The opinion of the court was delivered by
Breaux, J.From a sentence condemning him to be imprisoned in the State penitentiary for a period of one year for bigamy, the defendant appeals. The grounds upon which he seeks to have the verdict and sentence reversed are that the information describes no offence known to the criminal statutes of Louisiana; that statute 93 of 1898 is void, because, in drafting the bill denouncing bigamy, no attempt was made to define that offence. In the alternative, the defendant urges, if the statute 93 of 1898 be held valid, then that the indictment is invalid and void because it describes the offence denounced in section 800 of the Eevised Statutes and that this last statute does not, in terms, denounce bigamy.
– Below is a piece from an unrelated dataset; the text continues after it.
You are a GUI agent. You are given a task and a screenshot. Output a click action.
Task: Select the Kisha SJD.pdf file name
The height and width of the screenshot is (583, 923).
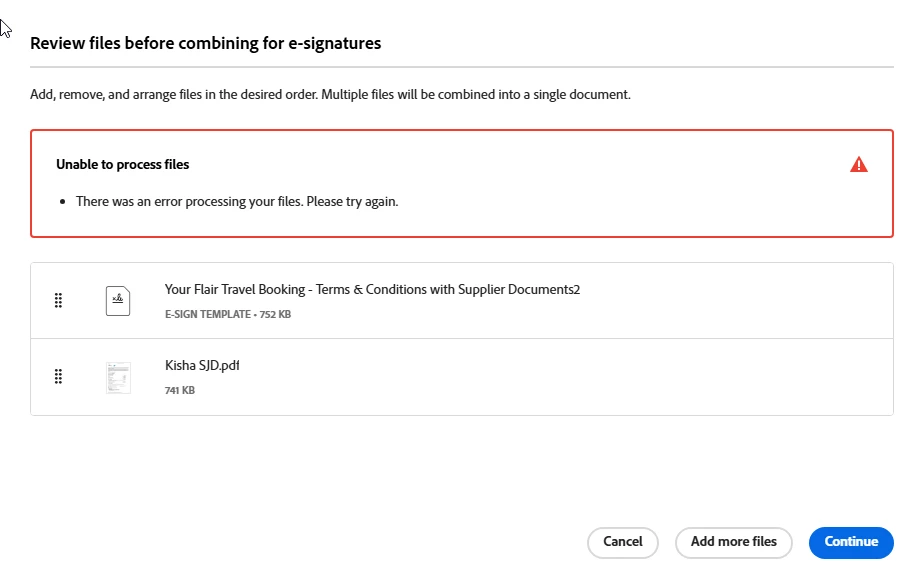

In addition, defendant’s counsel argue that the article of the Eevised Statutes cited has been repealed by statute 93 of 1898.
The statute just cited sets out that “any person who shall be convicted of the crime of bigamy in this State shall be imprisoned at hard labor in the State penitentiary for a period of not more than five years nor less than one year.” The complaint of the defendant is particularly directed against the language used in the indictment setting forth that he was married and, while married and undivorced, he feloniously, knowingly, and unlawfully did .marry one named in the indictment. The ground of objection is that the indictment is not responsive to the cited statute.
The offence “bigamy” is not eo nomine in the indictment. The close pleader would not, perhaps, have omitted the word. But it has been repeatedly held that an indictment is not defective and illegal if the offence is charged in words of equivalent import to those used in the statute denouncing the offence for which the defendant is prosecuted. Words of equivalent meaning may be substituted for the words of the statute. State vs. Brown, 41 A. 345.
The 'one who contracts a second marriage before the dissolution of the first is guilty of bigamy. This is the written law, whether expressed by the word “bigamy,” of well-known meaning, or whether defined as above, or as in the indictment attacked by the defendant. It is clear *354enough that the defendant was charged with having committed the crime of bigamy. The description given is a complete equivalent to the word. The offence is legally described by a definition which is more complete, if possible, than the word used in the statute. .
Defendant, in the second place, attacks as null and void the statute 93 of 1898, under which he was prosecuted. His grounds of attack are that the statute denounces the crime of bigamy eo nomine, without defining that offence, and that it was unknown to the common law in 1805, at the time of the adoption of that system in this State. True, as contended by the defendant, the crime of bigamy is not particularly defined by the statute of 1898. It remains, however, that the word has a meaning not to be misunderstood wherever the English language is spoken. It is so well understood that it requires no definition. It, in itself, denounces an offence. If a definition of the word had been inserted, it would only have encumbered the statute and would not have assisted the reader in discovering the meaning, which every reader knows very well. In State vs. Smith, 30 Ann. 846, the crime charged had not been defined at common law. The one word used did not convey a “world-wide definition of the term.” It had not, like murder, a fixed and definite meaning everywhere, or like other acts having the same meaning wherever it is understood at all. There are offences denounced eo nomine by statute, and wherever the word clearly conveys the legislative intent and is universally understood, they have been sustained as legal and valid.
While a different view has been taken when, as in the cited case, the word used conveys an uncertain meaning or is so broad and comprehensive as to render the statute uncertain and faulty, nothing of the sort suggests itself here, and we, in consequence, are unwilling to annul and set aside the statute.
We readily agree with counsel for the defendant that the crime of bigamy was unknown to the common law at the time of its adoption in this State. The offence is statutory, and for that reason the common law definitions are not to be thought of in drafting an indictment or information. It should, however, be denounced in the language of the statute or in language in every other way at least equivalent in meaning.
From our point of view regarding the statute of 1898, we do not deem it necessary to pass upon the question of repeal vel non of section 800 of the Revised Statutes. Whether this section is repealed or not, we hold that the indictment is legal under the statute cited.
*355Natural and positive law has pronounced against bigamy. The gravamen of the indictment brings the second marriage charged to have been contracted! under the ban of the statute. It only remains for us to affirm the sentence and judgment.
Eor the reasons assigned, the sentence and judgment appealed from are affirmed.